The agent’s own tools are loaded from its workspace configuration — including memory, skills, and plugin tools — and your tools array is merged on top. This is typically used to attach local tools so the agent can call back into your process for this run, without needing to edit the agent’s stored tool list.
The API key must be authorized for this agentId. Keys created with an empty agentIds allowlist (= “all agents”) work for any agent in the workspace; otherwise the agent must be in the key’s allowlist or the call returns 403 forbidden.
An unknown / cross-workspace agentId returns 403 (the API key check fires first); a malformed agentId returns 400.

Both agentId and systemPrompt may be supplied. The agent’s stored prompt wins; the inline systemPrompt is ignored.

4.2 A2A tool refs

A2A delegation lets the agent hand a task to another Agent2Agent peer. The wire protocol exposes two kinds depending on who can reach the peer:

kind: "a2a" — remote (server-resolved). MANTYX dials agentCardUrl directly. Pick this when the peer is on the public internet or in the same VPC as MANTYX.
kind: "a2a_local" — local (client-resolved). The SDK invokes the peer on its side and posts back the reply. Pick this when the peer lives on an intranet, behind a VPN, or on the user’s device — anywhere MANTYX can’t reach but the SDK can.

Both kinds present the same { "message": string } argument shape to the model, so an agent prompt that uses one transparently works with the other. (This also matches MANTYX’s internal delegate_to_<name> tools, so models trained on one pattern carry across.)

`kind: "a2a"` — remote A2A

MANTYX resolves the tool server-side: when the model calls it, the worker POSTs the model’s message argument to agentCardUrl over A2A’s standard message/send RPC (Google ADK JSON-RPC root, A2A /rpc, /message:send, and /message/send endpoints are probed in order) and forwards the remote agent’s text reply back as the tool result.

Field	Required	Notes
`kind`	yes	Discriminator literal `"a2a"`.
`name`	yes	Tool name surfaced to the model — must match `/^[a-zA-Z0-9_]{1,64}$/`.
`description`	no	Model-facing description. Defaults to `"Delegate a task to the <name> agent over A2A. Pass the full task as a single message."`. Mention the remote agent’s purpose so the model picks it for the right turn.
`agentCardUrl`	yes	URL of the remote Agent Card (`/.well-known/agent-card.json`) or the JSON-RPC root the peer accepts.

#### [ASSIGNMENT]
In the text on agent configuration and A2A tool refs, what does the API return for a malformed agentId?

#### [GIVEN ENTRIES]
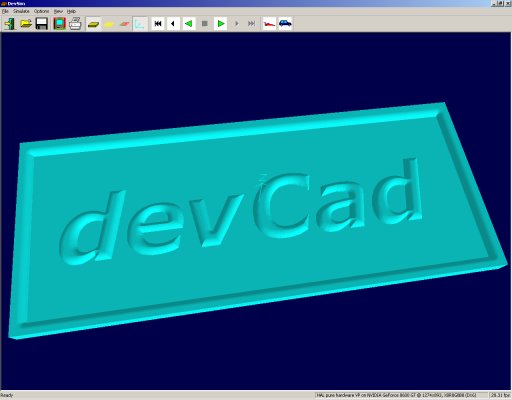
Task: Stop the simulation with the gray square
Action: (205, 24)
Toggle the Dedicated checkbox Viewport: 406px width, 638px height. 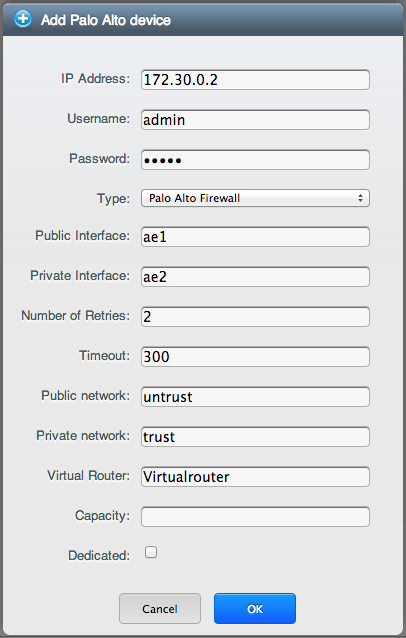(151, 552)
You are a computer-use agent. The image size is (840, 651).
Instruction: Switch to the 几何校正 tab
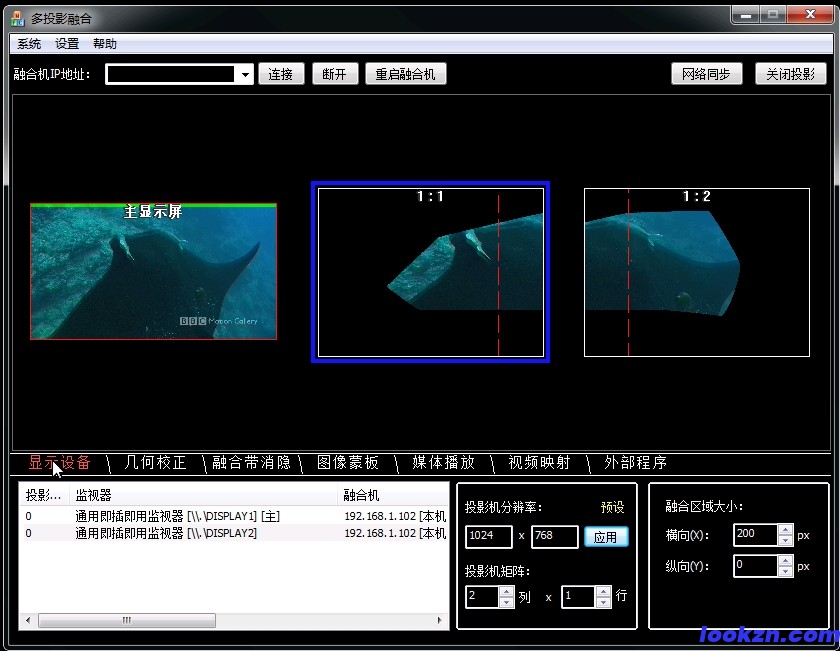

#### [EXPECTED ANSWER]
A malformed agentId returns 400.